PROVIDED RECORDS -
☆ ☆ ☆ ☆ ☆

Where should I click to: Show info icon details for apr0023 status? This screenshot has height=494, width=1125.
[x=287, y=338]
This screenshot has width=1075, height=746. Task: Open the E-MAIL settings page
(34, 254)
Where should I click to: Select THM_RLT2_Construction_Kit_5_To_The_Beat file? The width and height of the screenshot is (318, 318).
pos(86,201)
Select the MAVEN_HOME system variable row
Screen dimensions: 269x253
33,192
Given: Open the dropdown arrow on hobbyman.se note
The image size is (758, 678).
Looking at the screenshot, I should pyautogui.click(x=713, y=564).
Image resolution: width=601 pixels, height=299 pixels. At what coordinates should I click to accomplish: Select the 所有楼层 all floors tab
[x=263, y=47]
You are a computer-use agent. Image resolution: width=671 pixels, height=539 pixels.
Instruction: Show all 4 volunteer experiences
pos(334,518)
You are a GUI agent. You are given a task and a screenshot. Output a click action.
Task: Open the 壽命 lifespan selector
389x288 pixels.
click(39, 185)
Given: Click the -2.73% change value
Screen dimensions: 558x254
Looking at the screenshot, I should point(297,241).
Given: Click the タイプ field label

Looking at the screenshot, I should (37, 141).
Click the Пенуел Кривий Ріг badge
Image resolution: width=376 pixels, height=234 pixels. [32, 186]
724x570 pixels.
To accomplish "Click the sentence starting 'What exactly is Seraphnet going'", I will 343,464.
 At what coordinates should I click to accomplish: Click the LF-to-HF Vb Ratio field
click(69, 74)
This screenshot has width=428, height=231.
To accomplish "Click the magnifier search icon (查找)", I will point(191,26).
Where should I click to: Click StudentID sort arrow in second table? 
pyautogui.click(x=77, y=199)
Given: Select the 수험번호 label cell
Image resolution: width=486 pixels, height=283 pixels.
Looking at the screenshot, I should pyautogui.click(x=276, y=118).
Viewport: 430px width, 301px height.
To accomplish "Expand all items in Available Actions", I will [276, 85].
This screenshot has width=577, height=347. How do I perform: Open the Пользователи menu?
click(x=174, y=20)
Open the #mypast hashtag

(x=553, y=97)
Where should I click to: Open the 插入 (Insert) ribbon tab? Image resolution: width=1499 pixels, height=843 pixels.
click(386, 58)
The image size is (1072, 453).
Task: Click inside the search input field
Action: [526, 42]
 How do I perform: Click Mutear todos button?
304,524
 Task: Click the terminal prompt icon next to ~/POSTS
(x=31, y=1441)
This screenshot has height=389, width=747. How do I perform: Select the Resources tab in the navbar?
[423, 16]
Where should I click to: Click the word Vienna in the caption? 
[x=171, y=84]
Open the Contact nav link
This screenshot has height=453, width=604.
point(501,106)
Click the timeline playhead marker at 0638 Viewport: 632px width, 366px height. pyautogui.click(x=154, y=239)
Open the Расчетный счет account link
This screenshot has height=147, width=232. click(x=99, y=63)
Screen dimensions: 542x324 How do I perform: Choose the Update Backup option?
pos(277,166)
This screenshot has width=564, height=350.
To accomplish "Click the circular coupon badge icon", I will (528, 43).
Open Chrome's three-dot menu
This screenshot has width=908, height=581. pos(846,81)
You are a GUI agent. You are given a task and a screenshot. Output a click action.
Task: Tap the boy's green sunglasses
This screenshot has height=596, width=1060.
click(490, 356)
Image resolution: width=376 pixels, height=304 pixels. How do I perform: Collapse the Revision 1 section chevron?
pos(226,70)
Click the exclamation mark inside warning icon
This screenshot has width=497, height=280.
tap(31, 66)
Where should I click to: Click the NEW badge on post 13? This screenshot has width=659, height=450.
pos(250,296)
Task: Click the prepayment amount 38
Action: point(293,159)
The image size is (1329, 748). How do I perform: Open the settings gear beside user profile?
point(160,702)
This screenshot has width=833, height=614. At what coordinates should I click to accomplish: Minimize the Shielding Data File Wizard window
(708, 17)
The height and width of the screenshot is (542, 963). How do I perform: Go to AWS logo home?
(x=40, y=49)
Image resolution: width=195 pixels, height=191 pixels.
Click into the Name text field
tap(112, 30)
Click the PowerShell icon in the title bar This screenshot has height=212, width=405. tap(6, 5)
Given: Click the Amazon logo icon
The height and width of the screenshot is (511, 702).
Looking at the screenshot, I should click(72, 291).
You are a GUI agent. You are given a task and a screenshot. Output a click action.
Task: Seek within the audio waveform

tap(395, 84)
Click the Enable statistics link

☆ ☆ ☆ ☆ ☆

PROBLEM DESCRIPTION - Reproduce all of the records above word for word, with no changes.

PROBLEM SOLUTION -
Where should I click to: Show info icon details for apr0023 status? This screenshot has height=494, width=1125.
[x=287, y=338]
This screenshot has width=1075, height=746. Task: Open the E-MAIL settings page
(34, 254)
Where should I click to: Select THM_RLT2_Construction_Kit_5_To_The_Beat file? The width and height of the screenshot is (318, 318).
pos(86,201)
Select the MAVEN_HOME system variable row
Screen dimensions: 269x253
33,192
Given: Open the dropdown arrow on hobbyman.se note
The image size is (758, 678).
Looking at the screenshot, I should pyautogui.click(x=713, y=564).
Image resolution: width=601 pixels, height=299 pixels. At what coordinates should I click to accomplish: Select the 所有楼层 all floors tab
[x=263, y=47]
You are a computer-use agent. Image resolution: width=671 pixels, height=539 pixels.
Instruction: Show all 4 volunteer experiences
pos(334,518)
You are a GUI agent. You are given a task and a screenshot. Output a click action.
Task: Open the 壽命 lifespan selector
389x288 pixels.
click(39, 185)
Given: Click the -2.73% change value
Screen dimensions: 558x254
Looking at the screenshot, I should point(297,241).
Given: Click the タイプ field label

Looking at the screenshot, I should (37, 141).
Click the Пенуел Кривий Ріг badge
Image resolution: width=376 pixels, height=234 pixels. [32, 186]
724x570 pixels.
To accomplish "Click the sentence starting 'What exactly is Seraphnet going'", I will 343,464.
 At what coordinates should I click to accomplish: Click the LF-to-HF Vb Ratio field
click(69, 74)
This screenshot has width=428, height=231.
To accomplish "Click the magnifier search icon (查找)", I will point(191,26).
Where should I click to: Click StudentID sort arrow in second table? 
pyautogui.click(x=77, y=199)
Given: Select the 수험번호 label cell
Image resolution: width=486 pixels, height=283 pixels.
Looking at the screenshot, I should pyautogui.click(x=276, y=118).
Viewport: 430px width, 301px height.
To accomplish "Expand all items in Available Actions", I will [276, 85].
This screenshot has width=577, height=347. How do I perform: Open the Пользователи menu?
click(x=174, y=20)
Open the #mypast hashtag

(x=553, y=97)
Where should I click to: Open the 插入 (Insert) ribbon tab? Image resolution: width=1499 pixels, height=843 pixels.
click(386, 58)
The image size is (1072, 453).
Task: Click inside the search input field
Action: [526, 42]
 How do I perform: Click Mutear todos button?
304,524
 Task: Click the terminal prompt icon next to ~/POSTS
(x=31, y=1441)
This screenshot has height=389, width=747. How do I perform: Select the Resources tab in the navbar?
[423, 16]
Where should I click to: Click the word Vienna in the caption? 
[x=171, y=84]
Open the Contact nav link
This screenshot has height=453, width=604.
point(501,106)
Click the timeline playhead marker at 0638 Viewport: 632px width, 366px height. pyautogui.click(x=154, y=239)
Open the Расчетный счет account link
This screenshot has height=147, width=232. click(x=99, y=63)
Screen dimensions: 542x324 How do I perform: Choose the Update Backup option?
pos(277,166)
This screenshot has width=564, height=350.
To accomplish "Click the circular coupon badge icon", I will (528, 43).
Open Chrome's three-dot menu
This screenshot has width=908, height=581. pos(846,81)
You are a GUI agent. You are given a task and a screenshot. Output a click action.
Task: Tap the boy's green sunglasses
This screenshot has height=596, width=1060.
click(490, 356)
Image resolution: width=376 pixels, height=304 pixels. How do I perform: Collapse the Revision 1 section chevron?
pos(226,70)
Click the exclamation mark inside warning icon
This screenshot has width=497, height=280.
tap(31, 66)
Where should I click to: Click the NEW badge on post 13? This screenshot has width=659, height=450.
pos(250,296)
Task: Click the prepayment amount 38
Action: point(293,159)
The image size is (1329, 748). How do I perform: Open the settings gear beside user profile?
point(160,702)
This screenshot has width=833, height=614. At what coordinates should I click to accomplish: Minimize the Shielding Data File Wizard window
(708, 17)
The height and width of the screenshot is (542, 963). How do I perform: Go to AWS logo home?
(x=40, y=49)
Image resolution: width=195 pixels, height=191 pixels.
Click into the Name text field
tap(112, 30)
Click the PowerShell icon in the title bar This screenshot has height=212, width=405. tap(6, 5)
Given: Click the Amazon logo icon
The height and width of the screenshot is (511, 702).
Looking at the screenshot, I should click(72, 291).
You are a GUI agent. You are given a task and a screenshot. Output a click action.
Task: Seek within the audio waveform

tap(395, 84)
Click the Enable statistics link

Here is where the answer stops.